Published 1 Apr 2026 in cs.LG | (2604.01153v2)

Abstract: This paper argues that AI-enabled analysis of street-view imagery, complemented by performance-gated machine-learning imputation, provides a viable pathway for generating building-specific elevation data at regional scale for flood risk assessment. We develop and apply a three-stage pipeline across 18 areas of interest (AOIs) in Texas that (1) extracts LFE and the height difference between street grade and the lowest floor (HDSL) from Google Street View imagery using the Elev-Vision framework, (2) imputes missing HDSL values with Random Forest and Gradient Boosting models trained on 16 terrain, hydrologic, geographic, and flood-exposure features, and (3) integrates the resulting elevation dataset with Fathom 1-in-100 year inundation surfaces and USACE depth-damage functions to estimate property-specific interior flood depth and expected loss. Across 12,241 residential structures, street-view imagery was available for 73.4% of parcels and direct LFE/HDSL extraction was successful for 49.0% (5,992 structures). Imputation was retained for 13 AOIs where cross-validated performance was defensible, with selected models achieving R suqre values from 0.159 to 0.974; five AOIs were explicitly excluded from prediction because performance was insufficient. The results show that street-view-based elevation mapping is not universally available for every property, but it is sufficiently scalable to materially improve regional flood-risk characterization by moving beyond hazard exposure to structure-level estimates of interior inundation and expected damage. Scientifically, the study advances LFE estimation from a pilot-scale proof of concept to a regional, end-to-end workflow. Practically, it offers a replicable framework for jurisdictions that lack comprehensive Elevation Certificates but need parcel-level information to support mitigation, planning, and flood-risk management.

Summary

  • The paper demonstrates a scalable AI-based pipeline for extracting lowest floor elevations from street-view imagery to enhance property-level flood risk analysis.
  • It integrates direct computer vision extraction with ML imputation using terrain and hydrologic predictors, achieving R² values up to 0.974 in selected regions.
  • The approach enables actionable risk assessment by merging extracted/imputed data with high-resolution flood models, guiding emergency management and insurance decisions.
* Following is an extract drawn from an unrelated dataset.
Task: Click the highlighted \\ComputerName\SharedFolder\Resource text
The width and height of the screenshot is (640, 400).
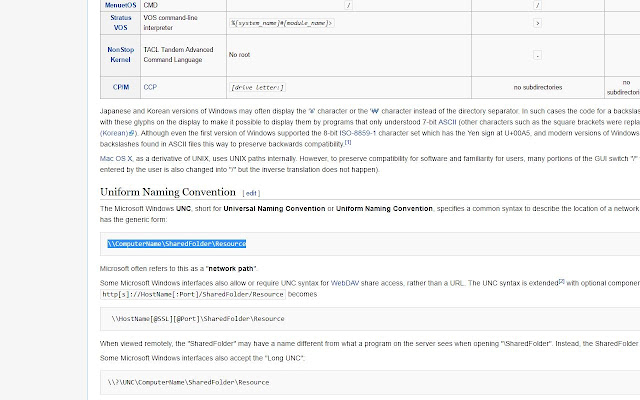Action: click(x=177, y=243)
Property-Level Flood Risk Assessment via AI-Enabled Street-View LFE Extraction and ML Imputation

Introduction and Motivation

Accurately assessing flood risk at the property level critically hinges on precise determination of the lowest floor elevation (LFE) for each structure. Since LFE directly anchors depth-damage functions and largely governs structural vulnerability, its absence introduces significant uncertainty into regional loss modeling. Traditional survey-based LFE data collection (e.g., through FEMA Elevation Certificates) is rarely feasible at scale due to logistical and financial constraints, causing persistent gaps, especially across large, diverse regions like Texas. This work systematically addresses the paucity of building-specific elevation data by leveraging advances in AI-based computer vision for GSV street-view imagery, combined with ML imputation grounded in physically meaningful terrain and hydrologic predictors, to construct a scalable, performance-gated pipeline for flood risk quantification (2604.01153).

Methodological Framework

The study develops a three-stage workflow deployed across 18 Texas areas of interest (AOIs), encompassing over 12,000 residential structures. The pipeline comprises:

  1. Direct Extraction of LFE and HDSL from Street-View Imagery: Using Elev-Vision, a panoptic segmentation method built on OneFormer and text-prompting (CLIP+SAM), the system detects the door bottom and roadside grade in high-resolution equirectangular panoramas. The vertical offset computation incorporates georeferenced camera metadata and depth maps, yielding both absolute LFE and height difference relative to street grade (HDSL).
  2. Performance-Screened Machine Learning Imputation: Where direct extraction is infeasible (e.g., due to facade occlusion, vegetation, or missing imagery), Random Forest and Gradient Boosting models impute HDSL from 16 engineered features spanning geographic coordinates, terrain, hydrologic context (notably HAND and stream proximity), and local flood exposure. Exclusion of AOIs with insufficient cross-validated generalization (R2_CV threshold) ensures that no unreliable values contaminate the downstream risk model.
  3. Integration with Flood Surfaces and Economic Damage Estimation: The combined extracted/imputed LFE dataset is merged with high-resolution 1-in-100-year Fathom inundation rasters. Interior flood depth (FDIS) and economic loss per structure are calculated using USACE depth-damage functions, permitting loss aggregation at both property and regional scales.

Results

Imagery Coverage and Extraction Yield

Across all 18 AOIs, GSV panoramas were obtained for 73.4% of structures, with direct LFE/HDSL extraction succeeding for 49.0%. The primary bottleneck was not street-view coverage but facade visibility—front-door occlusion or absence was decisive. Extraction performance was consistent across diverse urban and rural settings, demonstrating that the underlying computer vision pipeline is robust to heterogeneous architectural styles and local topography.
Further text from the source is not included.